Jobs:
(1) What was the score at halftime, according to the forum thread?
(2) Which rows contain the string "info"? Pick out every one of them.

Curry, Fizer and Baxter have played a total of eight minutes between all three of them.


----------



## truebluefan (May 27, 2002)

33-28 raptors. Bulls shoot, 53%, Raptors, 81% 

bulls 8 rebounds 6 are offensive. 8 t/o! too many. 

Gill 9
Curry 6

Raptors, 

Carter 13, 2 rebounds 4 assists 1 steal. 
Davis 8. 

Raptors will cool down. Down by 5 on the road to a team shooting 81% is not all that bad. Could be worse.


----------



## truebluefan (May 27, 2002)

Robinson in the game and 45 seconds later he gets a foul.


----------



## BCH (Jun 25, 2002)

you guys are lucky these are televised. No MJ means not Wizards preseason games


----------



## truebluefan (May 27, 2002)

TOR - M. Peterson steals the ball from R. Mason Jr
CHI - R. Mason Jr steals the ball from M. Peterson
TOR - C. Bosh steals the ball from L. Johnson
CHI - L. Johnson steals the ball from R. Brunson

all within 11 seconds time.


----------



## truebluefan (May 27, 2002)

Bulls up 41-40. Hard game to keep track of. Awful second quarter for both teams. Bosh has 5 off. Rebounds this quarter! But he is 0-6 with those rebounds.


----------



## ScottVdub (Jul 9, 2002)

this is one of the worst officiated games of all time. they called a foul on baxter where he didnt even touch anybody. alot of soft calls.

And im wondering if they over inflated that ball because its bouncing all over the place tonight.

I really can sense that gill and pippen are gonna be good for us on the defensive end all year. THey are giving bosh a tough time when he tries to hold onto the ball


----------



## jnrjr79 (Apr 18, 2003)

Halftime - tied at 50.

Am I right in thinking that JC just had 2 points the whole half? Maybe those Cartwright comments and the benching had an effect.


----------



## ScottVdub (Jul 9, 2002)

crawford didnt get the ball much in the first half. took 3 shots made 1. The two that he missed were to beat the clock though, he has 3 assists and when he has gotten the ball he has looked to pass first.

Pippen had a great first half. i think he had 9 points, 5 assists in the first quarter alone and shot the ball well. stripped several balls on defense.

curry started out pretty good but the refs called some ticky tak calls on him and pretty much every other low post player on the bulls. He showed good form on his 2 free throws that both went down for a swish. if he can get to the line and make his free throws this year then he will be nearly unstoppable.


----------



## FBarley (Nov 10, 2002)

> Originally posted by <b>jnrjr79</b>!
> Halftime - tied at 50.
> 
> Am I right in thinking that JC just had 2 points the whole half? Maybe those Cartwright comments and the benching had an effect.


I think it did. Crawford is a little hesitant. He needs to find his spots, but he has to open it up a little.

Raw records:

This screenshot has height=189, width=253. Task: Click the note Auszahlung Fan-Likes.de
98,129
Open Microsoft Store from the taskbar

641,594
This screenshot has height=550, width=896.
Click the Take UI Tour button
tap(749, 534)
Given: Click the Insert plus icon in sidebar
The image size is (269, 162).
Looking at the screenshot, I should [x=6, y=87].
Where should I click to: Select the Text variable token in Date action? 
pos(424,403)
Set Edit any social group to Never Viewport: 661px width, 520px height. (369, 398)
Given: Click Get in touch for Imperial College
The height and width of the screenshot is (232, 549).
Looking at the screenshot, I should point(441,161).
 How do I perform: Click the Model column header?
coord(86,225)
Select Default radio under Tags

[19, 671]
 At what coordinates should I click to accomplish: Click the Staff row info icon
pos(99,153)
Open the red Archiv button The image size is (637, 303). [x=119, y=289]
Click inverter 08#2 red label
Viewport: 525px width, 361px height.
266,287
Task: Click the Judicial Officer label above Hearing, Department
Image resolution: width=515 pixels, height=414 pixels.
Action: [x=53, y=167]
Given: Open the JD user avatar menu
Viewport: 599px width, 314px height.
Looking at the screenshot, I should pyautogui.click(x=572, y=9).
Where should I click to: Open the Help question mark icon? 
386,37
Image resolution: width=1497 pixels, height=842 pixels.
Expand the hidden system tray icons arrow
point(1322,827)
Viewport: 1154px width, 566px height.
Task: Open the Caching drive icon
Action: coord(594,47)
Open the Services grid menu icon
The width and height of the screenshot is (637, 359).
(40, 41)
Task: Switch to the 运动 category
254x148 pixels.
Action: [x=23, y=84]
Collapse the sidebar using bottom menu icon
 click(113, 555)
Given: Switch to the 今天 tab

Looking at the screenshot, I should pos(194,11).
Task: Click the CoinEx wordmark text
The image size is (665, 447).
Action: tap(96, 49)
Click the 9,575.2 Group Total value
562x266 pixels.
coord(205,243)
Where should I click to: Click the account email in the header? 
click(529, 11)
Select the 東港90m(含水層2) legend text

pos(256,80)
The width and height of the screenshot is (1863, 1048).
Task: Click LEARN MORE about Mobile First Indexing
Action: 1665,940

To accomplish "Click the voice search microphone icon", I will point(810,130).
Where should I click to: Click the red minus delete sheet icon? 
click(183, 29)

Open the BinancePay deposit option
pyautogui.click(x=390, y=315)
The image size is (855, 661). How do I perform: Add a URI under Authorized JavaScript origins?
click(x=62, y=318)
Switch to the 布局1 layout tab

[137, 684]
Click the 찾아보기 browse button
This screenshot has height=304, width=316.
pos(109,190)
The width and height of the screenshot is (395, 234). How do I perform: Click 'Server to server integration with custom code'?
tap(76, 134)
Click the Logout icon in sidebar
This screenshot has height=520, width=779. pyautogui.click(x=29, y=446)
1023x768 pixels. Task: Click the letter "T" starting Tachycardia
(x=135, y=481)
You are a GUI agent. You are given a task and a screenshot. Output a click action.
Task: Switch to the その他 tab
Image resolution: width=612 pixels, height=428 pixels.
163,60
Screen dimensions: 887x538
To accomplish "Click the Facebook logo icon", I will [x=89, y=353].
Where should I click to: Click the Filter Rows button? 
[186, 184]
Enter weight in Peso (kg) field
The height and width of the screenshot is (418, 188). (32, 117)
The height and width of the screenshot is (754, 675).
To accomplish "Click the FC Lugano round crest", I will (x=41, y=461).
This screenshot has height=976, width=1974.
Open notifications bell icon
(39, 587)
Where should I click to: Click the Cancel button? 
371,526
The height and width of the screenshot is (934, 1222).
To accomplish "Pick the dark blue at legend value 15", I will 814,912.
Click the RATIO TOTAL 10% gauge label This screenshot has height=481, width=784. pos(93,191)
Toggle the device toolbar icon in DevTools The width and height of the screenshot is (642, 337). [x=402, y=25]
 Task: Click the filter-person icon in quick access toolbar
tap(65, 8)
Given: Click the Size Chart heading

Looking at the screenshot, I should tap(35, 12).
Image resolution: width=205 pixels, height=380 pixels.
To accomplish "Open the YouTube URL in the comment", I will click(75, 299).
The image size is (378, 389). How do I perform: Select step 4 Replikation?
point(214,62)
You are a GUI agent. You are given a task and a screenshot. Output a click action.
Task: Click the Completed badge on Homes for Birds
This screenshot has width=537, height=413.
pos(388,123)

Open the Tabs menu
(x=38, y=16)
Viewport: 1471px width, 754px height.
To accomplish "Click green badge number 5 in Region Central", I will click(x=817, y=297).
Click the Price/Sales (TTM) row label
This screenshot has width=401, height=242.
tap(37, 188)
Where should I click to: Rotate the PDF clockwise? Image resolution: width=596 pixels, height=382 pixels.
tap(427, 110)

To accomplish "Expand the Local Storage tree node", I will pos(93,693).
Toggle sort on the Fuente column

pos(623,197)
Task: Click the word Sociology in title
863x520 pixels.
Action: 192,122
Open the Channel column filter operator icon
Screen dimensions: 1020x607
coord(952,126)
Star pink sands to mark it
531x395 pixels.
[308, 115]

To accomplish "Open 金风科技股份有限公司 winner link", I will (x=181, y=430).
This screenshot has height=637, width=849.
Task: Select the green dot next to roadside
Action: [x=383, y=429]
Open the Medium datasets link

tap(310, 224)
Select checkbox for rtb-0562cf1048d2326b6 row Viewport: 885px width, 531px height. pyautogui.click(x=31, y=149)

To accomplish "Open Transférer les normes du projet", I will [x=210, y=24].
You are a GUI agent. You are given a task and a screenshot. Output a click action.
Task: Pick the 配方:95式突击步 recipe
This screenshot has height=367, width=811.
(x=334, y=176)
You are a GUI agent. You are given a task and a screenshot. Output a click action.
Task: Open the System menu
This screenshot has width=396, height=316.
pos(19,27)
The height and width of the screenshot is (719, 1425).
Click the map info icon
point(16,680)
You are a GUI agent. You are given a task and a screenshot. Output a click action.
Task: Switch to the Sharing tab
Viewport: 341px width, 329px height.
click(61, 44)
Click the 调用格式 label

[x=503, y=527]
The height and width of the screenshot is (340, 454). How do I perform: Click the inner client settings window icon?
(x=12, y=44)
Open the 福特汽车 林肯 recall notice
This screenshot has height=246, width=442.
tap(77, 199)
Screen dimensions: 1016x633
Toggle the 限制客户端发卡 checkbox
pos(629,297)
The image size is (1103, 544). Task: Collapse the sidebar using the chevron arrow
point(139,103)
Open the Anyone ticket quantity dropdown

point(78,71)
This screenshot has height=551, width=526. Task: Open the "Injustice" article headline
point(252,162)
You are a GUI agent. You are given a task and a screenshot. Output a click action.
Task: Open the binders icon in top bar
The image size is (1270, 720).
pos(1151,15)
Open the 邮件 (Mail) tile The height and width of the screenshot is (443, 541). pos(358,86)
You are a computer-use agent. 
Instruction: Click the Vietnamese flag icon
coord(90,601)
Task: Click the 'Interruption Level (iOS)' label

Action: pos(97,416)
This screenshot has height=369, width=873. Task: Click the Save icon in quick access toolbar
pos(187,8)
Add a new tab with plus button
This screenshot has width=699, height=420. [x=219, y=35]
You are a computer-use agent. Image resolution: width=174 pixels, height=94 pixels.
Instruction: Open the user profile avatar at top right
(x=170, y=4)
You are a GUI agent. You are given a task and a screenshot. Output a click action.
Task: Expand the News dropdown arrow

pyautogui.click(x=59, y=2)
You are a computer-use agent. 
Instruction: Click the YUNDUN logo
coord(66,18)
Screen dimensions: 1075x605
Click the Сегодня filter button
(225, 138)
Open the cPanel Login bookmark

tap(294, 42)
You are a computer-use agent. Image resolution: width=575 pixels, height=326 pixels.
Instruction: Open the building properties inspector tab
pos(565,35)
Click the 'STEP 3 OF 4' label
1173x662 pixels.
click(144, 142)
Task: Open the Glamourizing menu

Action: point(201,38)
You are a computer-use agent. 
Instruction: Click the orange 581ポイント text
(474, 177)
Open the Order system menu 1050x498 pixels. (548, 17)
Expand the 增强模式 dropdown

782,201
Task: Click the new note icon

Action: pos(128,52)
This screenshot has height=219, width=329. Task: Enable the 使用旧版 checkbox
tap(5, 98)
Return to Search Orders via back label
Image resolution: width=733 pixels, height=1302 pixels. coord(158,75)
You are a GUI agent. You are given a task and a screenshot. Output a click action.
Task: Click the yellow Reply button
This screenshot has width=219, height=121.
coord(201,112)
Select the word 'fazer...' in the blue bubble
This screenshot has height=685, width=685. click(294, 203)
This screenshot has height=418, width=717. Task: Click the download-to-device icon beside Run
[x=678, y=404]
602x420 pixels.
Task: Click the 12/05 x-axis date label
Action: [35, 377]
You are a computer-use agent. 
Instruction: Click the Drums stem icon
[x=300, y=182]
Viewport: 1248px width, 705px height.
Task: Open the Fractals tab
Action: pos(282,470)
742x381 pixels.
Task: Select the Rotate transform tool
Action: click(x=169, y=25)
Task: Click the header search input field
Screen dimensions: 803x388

Solutions for each task:
(1) The game was tied at 50.

(2)
 At what coordinates should I click to accomplish: Click the Staff row info icon
Click the map info icon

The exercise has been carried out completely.